WHAT YOU WILL DO
(A) Could you copy the essay from "While I position" to "out for help." word for word?
(B) Can you condense the essay's paragraph that begins "After an attempt at a nice family dinner outing" into a few shorter sentences that keep its main facts?

DOCUMENT TEXT
It amazes me how I keep having to learn the same lessons over and over and over again. Sometimes I wonder if I’ll ever grow into an interior space where harsh words spoken by a loved one don’t wreck my inner peace within the short span of a few insensitively muttered syllables. This not infrequent experience of my over-sensitivity, it is all so humbling.
After an attempt at a nice family dinner outing last night to a fabulously hip local restaurant that serves up delicious Mexican food, I left the table at the end of our meal feeling deeply wounded. In fact I woke up today feeling as if I am bleeding from my heart and I don’t know how to make it stop. Truth be told, I really hate suffering and I am stumbling about to discern where it is I can find a bandage to cover this gushing laceration.
While I position one hand on my heart to try and control the flow, with the other hand I am searching for a weapon I can use to inflict pain in return to my daughter. And then those true, but annoying and inconvenient words of one of my favorite wisdom speakers, Fr. Richard Rohr, pop into my head: “If we do not transform our pain, we will most assuredly transmit it.” AND “The natural movement of the small self or ego is to protect itself so as not to be hurt again.” AND “If we cannot find a way to make our wounds into sacred wounds, we invariably give up on life and humanity.” Ugh. I hate when my ego is confronted and backed into a corner. I drop both hands and cry out for help.

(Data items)

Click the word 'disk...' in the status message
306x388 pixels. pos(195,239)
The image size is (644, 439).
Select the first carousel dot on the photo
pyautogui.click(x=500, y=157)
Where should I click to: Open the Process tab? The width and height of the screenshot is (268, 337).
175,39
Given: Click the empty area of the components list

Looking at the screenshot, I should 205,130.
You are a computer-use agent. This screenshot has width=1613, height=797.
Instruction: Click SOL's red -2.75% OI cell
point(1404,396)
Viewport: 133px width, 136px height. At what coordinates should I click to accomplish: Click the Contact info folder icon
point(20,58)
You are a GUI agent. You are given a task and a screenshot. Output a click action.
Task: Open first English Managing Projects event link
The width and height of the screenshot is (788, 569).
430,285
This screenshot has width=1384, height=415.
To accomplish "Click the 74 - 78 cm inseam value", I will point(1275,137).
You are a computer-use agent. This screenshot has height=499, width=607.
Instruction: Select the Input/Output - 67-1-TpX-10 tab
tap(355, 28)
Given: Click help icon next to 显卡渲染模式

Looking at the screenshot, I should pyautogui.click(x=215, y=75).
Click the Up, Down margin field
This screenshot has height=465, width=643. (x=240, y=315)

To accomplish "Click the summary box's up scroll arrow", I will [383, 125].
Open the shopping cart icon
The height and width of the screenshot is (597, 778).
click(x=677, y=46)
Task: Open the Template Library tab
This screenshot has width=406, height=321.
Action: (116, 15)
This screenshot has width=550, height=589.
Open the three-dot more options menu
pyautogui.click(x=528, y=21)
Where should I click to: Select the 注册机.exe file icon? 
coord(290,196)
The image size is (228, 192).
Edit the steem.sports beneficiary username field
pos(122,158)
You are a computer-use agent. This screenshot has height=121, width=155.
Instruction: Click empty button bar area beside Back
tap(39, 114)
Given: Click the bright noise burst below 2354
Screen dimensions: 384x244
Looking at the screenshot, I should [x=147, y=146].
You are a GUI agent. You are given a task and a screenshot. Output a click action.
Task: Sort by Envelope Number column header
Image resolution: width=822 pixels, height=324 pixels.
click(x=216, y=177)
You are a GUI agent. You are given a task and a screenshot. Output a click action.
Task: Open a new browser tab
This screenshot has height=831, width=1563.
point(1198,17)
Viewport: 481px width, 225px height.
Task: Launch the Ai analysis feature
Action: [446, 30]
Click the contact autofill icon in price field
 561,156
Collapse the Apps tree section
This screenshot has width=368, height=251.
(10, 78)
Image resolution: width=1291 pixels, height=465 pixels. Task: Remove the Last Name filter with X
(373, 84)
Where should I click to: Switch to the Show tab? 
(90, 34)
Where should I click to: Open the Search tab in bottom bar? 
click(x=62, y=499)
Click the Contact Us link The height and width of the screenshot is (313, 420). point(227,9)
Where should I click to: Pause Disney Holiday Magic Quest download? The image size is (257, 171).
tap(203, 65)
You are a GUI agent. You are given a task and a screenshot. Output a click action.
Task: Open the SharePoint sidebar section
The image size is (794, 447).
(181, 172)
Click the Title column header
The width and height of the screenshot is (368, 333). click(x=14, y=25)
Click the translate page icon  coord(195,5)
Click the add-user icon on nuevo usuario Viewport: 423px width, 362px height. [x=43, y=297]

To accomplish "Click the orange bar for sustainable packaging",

YOUR WRITTEN ANSWERS
(A)
While I position one hand on my heart to try and control the flow, with the other hand I am searching for a weapon I can use to inflict pain in return to my daughter. And then those true, but annoying and inconvenient words of one of my favorite wisdom speakers, Fr. Richard Rohr, pop into my head: “If we do not transform our pain, we will most assuredly transmit it.” AND “The natural movement of the small self or ego is to protect itself so as not to be hurt again.” AND “If we cannot find a way to make our wounds into sacred wounds, we invariably give up on life and humanity.” Ugh. I hate when my ego is confronted and backed into a corner. I drop both hands and cry out for help.

(B) After a family dinner last night at a hip local restaurant serving delicious Mexican food, I left the table deeply wounded. I woke up today feeling as if my heart is bleeding and I don't know how to stop it. I hate suffering, and I'm stumbling about trying to find a bandage for the wound.